Non-degenerate bilinear form on $\mathbb{Z}_2$ vector space

Question

I am confused that if $f$ is a non-degenerate bilinear form on $\mathbb{Z}_2$ vector space $V$ of finite dimension, so do we have $f(x,x)=0$ for every $x\in V$? Thanks for every indication.

Answer 1

No. If $V$ has a basis $\{x_1,x_2,\ldots,x_n\}$, then the bilinear form $B:V\times V\to\mathbb{Z}_2$ given by the formula $$ B(\sum_ia_ix_i,\sum_i b_ix_i)=\sum_i{a_ib_i} $$ is non-degenerate. This is because, given $x\in V$, we have $B(x,y)=0$ for all $y\in V$ only, if $x=0$. On the other hand we have $B(x_i,x_i)=1$ for all $i=1,2,\ldots,n$, so the condition $B(x,x)=0$ does not hold for all the vectors in $V$.

Answer 2

Given a bilinear form $B$ on some vector space $V$, vectors $\mathbf{x}\in V$ with $B(\mathbf{x},\mathbf{x}) = 0$ are called isotropic. If all vectors are isotropic, $B$ is called alternating. So your question is: Is a non-degenerate bilinear form on a $\mathbb{F}_2$ vector space necessarily alternating?

The answer is No.

The standard bilinear form $$B : \mathbb{F}_2^n\times\mathbb{F}_2^n\to \mathbb{F}_2,\quad ((x_1,\ldots,x_n),(y_1,\ldots,y_n)) \mapsto x_1y_1 + \ldots + x_n y_n$$ is non-degenerate, but not all vectors are isotropic (consider $\mathbf{x} = (1,0,0,\ldots,0)$). It is worth mentioning that half of the vectors $\mathbf{x}$ are isotropic, so for $n\geq 2$ there are always non-zero isotropic vectors. This is quite different from our experience with vector spaces over real or complex numbers.
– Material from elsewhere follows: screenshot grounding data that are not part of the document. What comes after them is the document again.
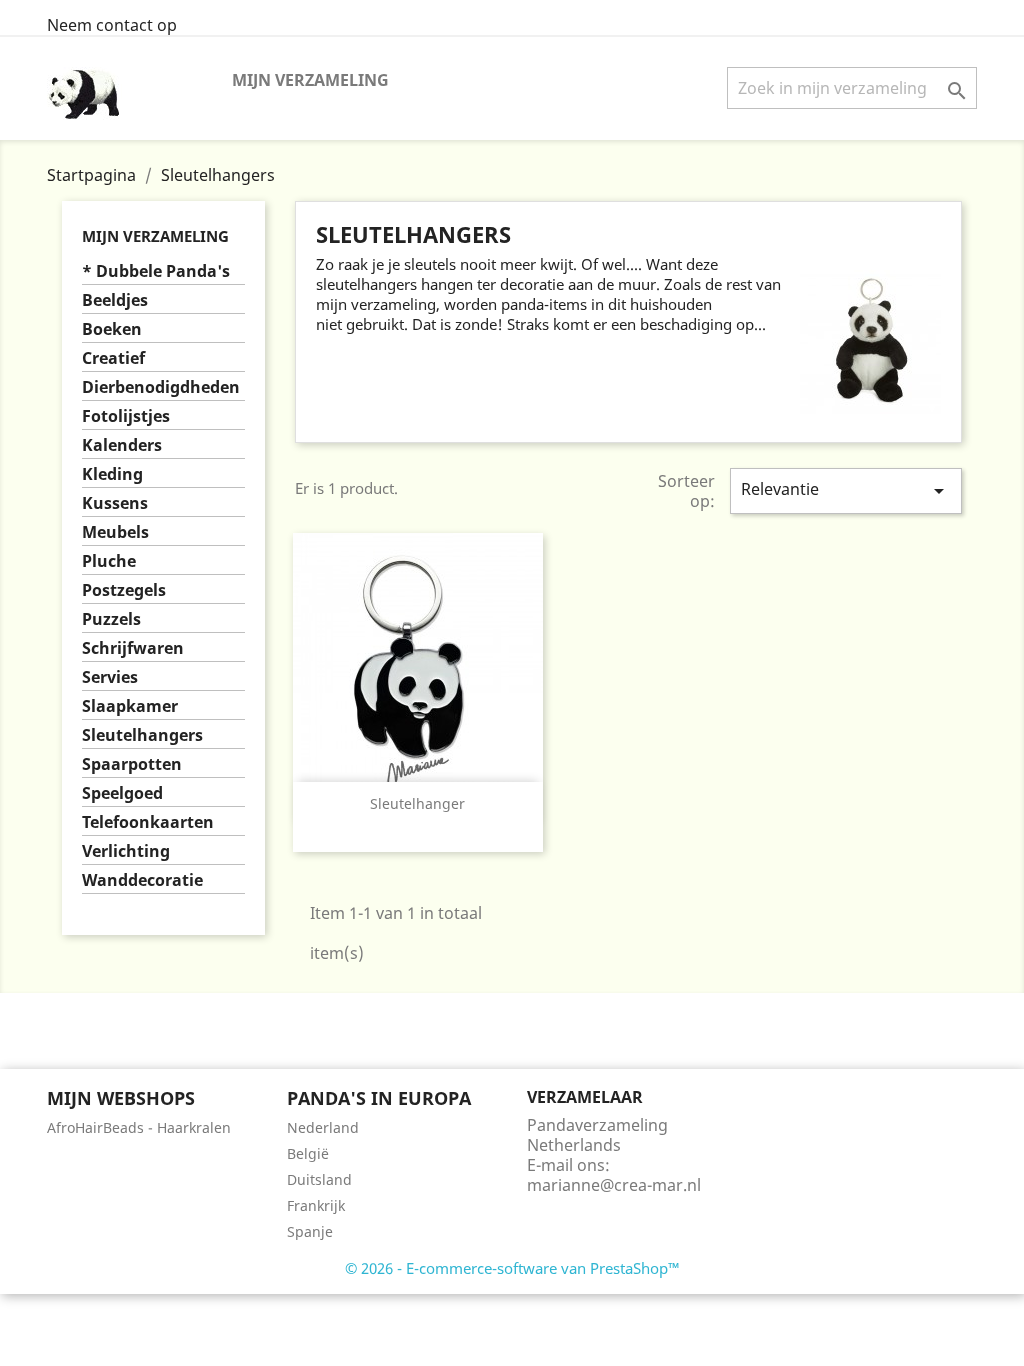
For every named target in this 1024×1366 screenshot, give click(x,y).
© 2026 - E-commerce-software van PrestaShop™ (512, 1268)
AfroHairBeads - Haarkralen (139, 1127)
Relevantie (846, 490)
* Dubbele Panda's (156, 271)
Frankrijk (316, 1205)
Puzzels (111, 619)
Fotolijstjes (126, 416)
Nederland (323, 1127)
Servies (110, 677)
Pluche (109, 561)
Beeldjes (115, 300)
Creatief (113, 358)
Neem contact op (112, 25)
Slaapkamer (130, 706)
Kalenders (122, 445)
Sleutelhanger (417, 803)
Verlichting (126, 851)
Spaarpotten (132, 764)
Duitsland (319, 1179)
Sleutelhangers (142, 735)
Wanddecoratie (142, 880)
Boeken (112, 329)
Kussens (115, 503)
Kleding (112, 474)
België (308, 1153)
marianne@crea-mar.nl (614, 1185)
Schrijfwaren (133, 648)
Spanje (310, 1231)
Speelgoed (122, 793)
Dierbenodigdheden (161, 387)
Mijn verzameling (310, 80)
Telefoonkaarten (148, 822)
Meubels (115, 532)
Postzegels (124, 590)
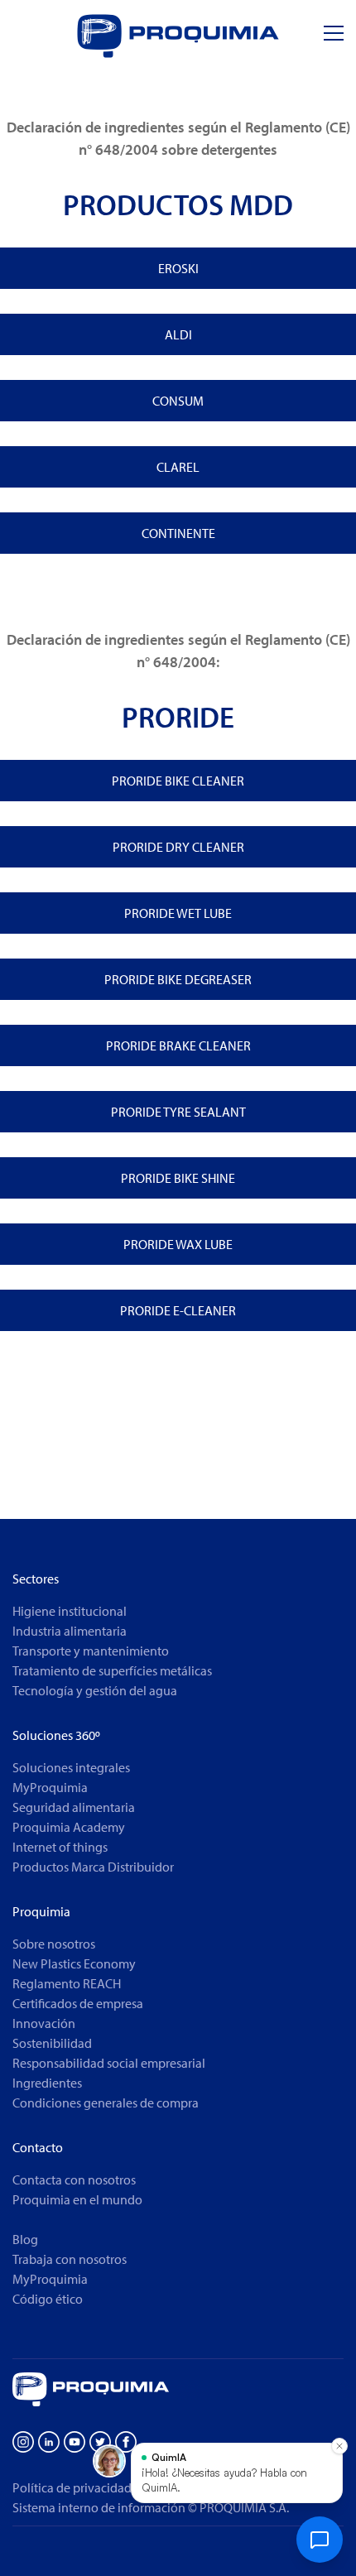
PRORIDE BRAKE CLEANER (178, 1045)
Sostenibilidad (52, 2043)
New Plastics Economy (74, 1963)
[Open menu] (334, 33)
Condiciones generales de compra (105, 2102)
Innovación (43, 2023)
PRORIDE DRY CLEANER (178, 847)
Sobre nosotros (53, 1943)
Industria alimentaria (69, 1630)
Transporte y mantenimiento (90, 1650)
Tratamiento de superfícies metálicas (112, 1670)
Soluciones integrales (71, 1767)
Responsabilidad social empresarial (108, 2063)
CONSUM (178, 400)
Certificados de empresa (77, 2003)
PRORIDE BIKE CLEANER (178, 780)
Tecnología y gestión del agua (94, 1690)
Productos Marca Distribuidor (93, 1866)
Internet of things (60, 1846)
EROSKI (178, 268)
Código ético (47, 2298)
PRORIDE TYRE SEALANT (178, 1111)
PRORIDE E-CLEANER (178, 1310)
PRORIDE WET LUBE (178, 913)
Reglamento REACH (66, 1983)
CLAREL (178, 467)
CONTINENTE (178, 533)
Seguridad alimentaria (73, 1807)
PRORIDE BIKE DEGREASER (178, 979)
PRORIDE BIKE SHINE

However, non-degenerate alternating bilinear forms on $\mathbb{F}_2^n$ indeed do exist, namely for all even dimensions $n$. An example is given by $$A : \mathbb{F}_2^n\times\mathbb{F}_2^n\to \mathbb{F}_2,\\\quad ((x_1,\ldots,x_n),(y_1,\ldots,y_n)) \mapsto (x_1y_2 + x_2 y_1) + (x_3 y_4 + x_4 y_3) + \ldots + (x_{n-1} y_n + x_n y_{n-1}).$$

As a side note: There are no other isomorphism types of symmetric non-degenerate bilinear forms on $\mathbb{F}_2^n$. The above list is complete, consisting of all bilinear forms $B$, and for even $n$ of all bilinear forms $A$.